No es de mi complacencia referirme a estos temas, pero, como se ha convertido en el festín de muchos… haré una excepción.
Al unísono, muchos desearon que esta mujer entrada en años, sirviera de chivo expiatorio y “ejemplo de justicia”, siendo condenada por las palabras proferidas en contra de la vicepresidenta…
Finalmente, fue perfilada, imputada, aceptó los cargos y recibirá condena en mayo próximo.
De esto, se desprende un ánimo justiciero. Ignorada la doble moral y culpa de otros. El discurso de doña Fabiola, no es ajeno al de: “bala es lo que hay”; a, las vociferantes diatribas de muchos de su línea de pensamiento, en contra del gobierno y su equipo de ministros.

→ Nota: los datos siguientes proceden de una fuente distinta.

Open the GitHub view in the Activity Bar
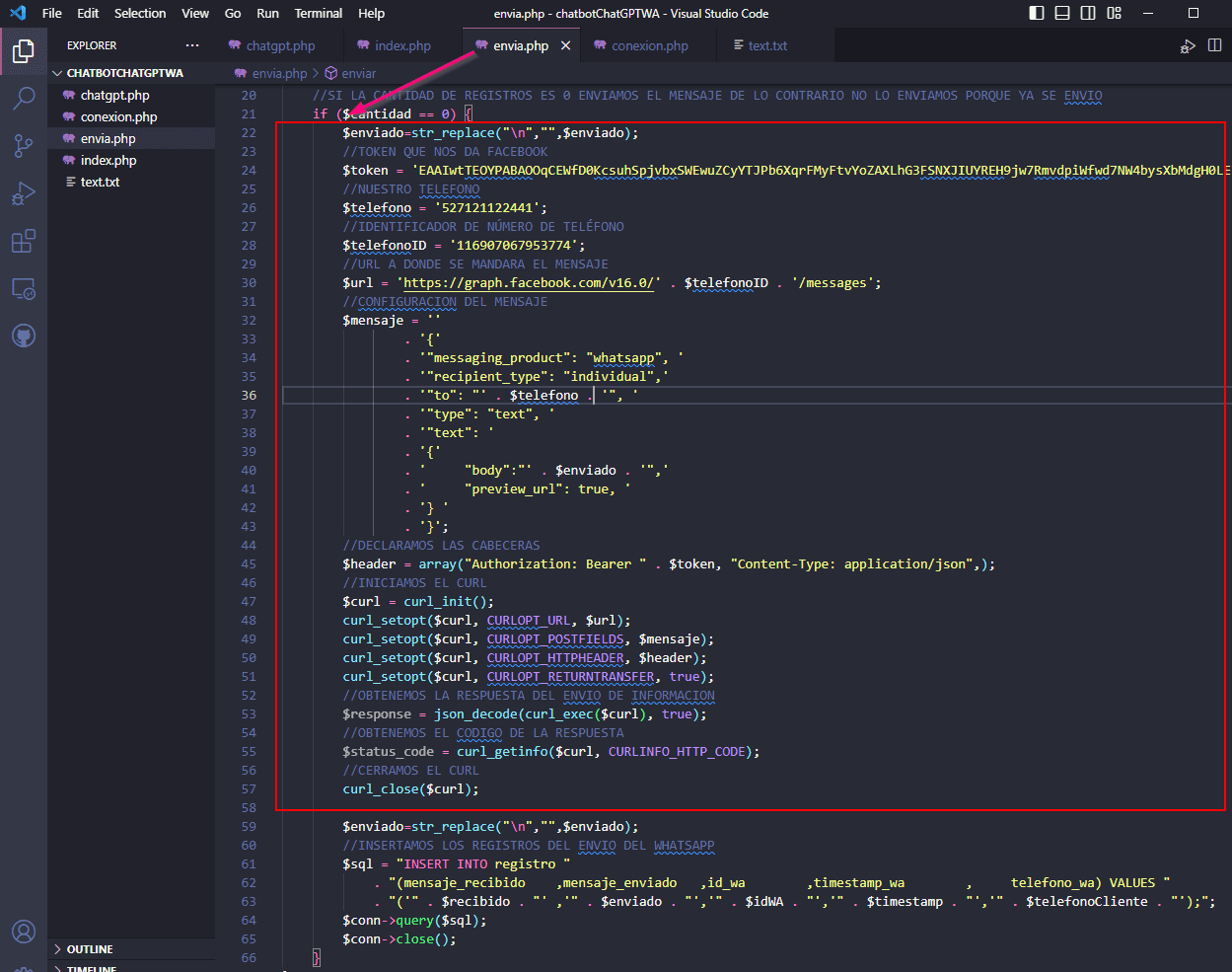 (22, 335)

A las salidas en falso de la Mafe y su sirviente; y, al rifirrafe de calumnias y difamaciones que se pasean orondos por los pasillos del congreso y las redacciones de los grandes medios de descomunicación a sueldo.
La pregunta es: Si, doña Fabiola es, o no es, el resultado del discurso promovido desde las huestes moleculares acérrimo y locuaz. Solo que, tuvo tan mala suerte de ser pobre y además, tener una cámara captándola, porque, lo que ella dijo, no es otra cosa que el desprecio natural de muchos en Colombia.

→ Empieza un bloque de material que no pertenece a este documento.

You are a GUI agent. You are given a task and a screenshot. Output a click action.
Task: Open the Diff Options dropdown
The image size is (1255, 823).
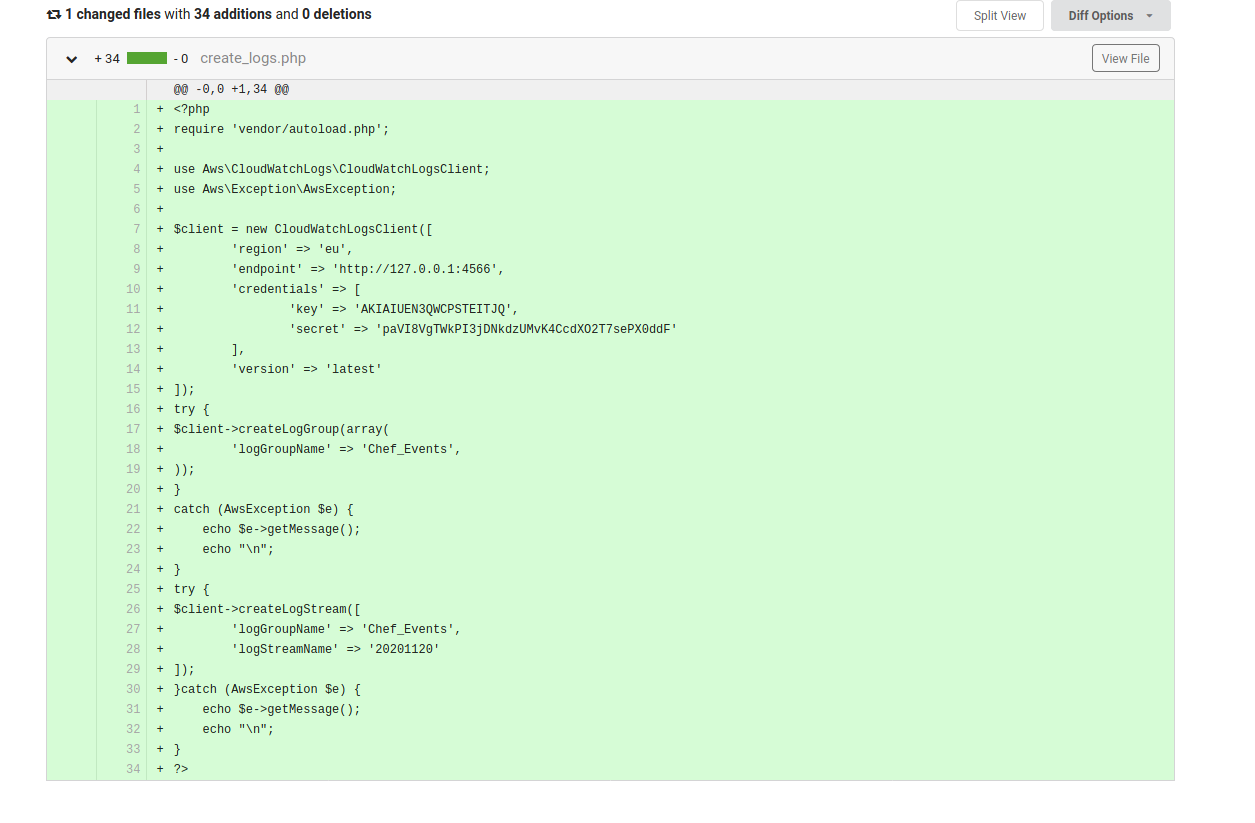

¡Justicia! dirán algunos, satisfechos de la condena a esta mujer, pero, para cuando la de los inteligentísimos, más protervos, que además, gozan de inmunidad para calumniar y vociferar a sus anchas, apalancados en micrófonos a su servicio.
Y, entre todos ellos, el sirviente de la Mafe, que no ha sido menos que doña Fabiola. Es más, la supera de largo, porque, su discurso es mucho más amplio, irracional y vociferante. Incitador y virulento, como resultado del libreto que le imponen.
Para pensar un poco… Sí, de mi dependiera, voltearía el juicio y la sentencia de doña Fabiola, apuntando hacia los promotores, que los aúpan y los aplauden.
Estos son más culpables, que los culpables, de la proliferación de doñas fabiolas, abuelas uribistas; y, cuánto mal llamado “activista”, que se promocionan en las redes y que, les espera un destino parecido, de manos del fiscal molecular. Como para que no se declaren: “perseguidos políticos”.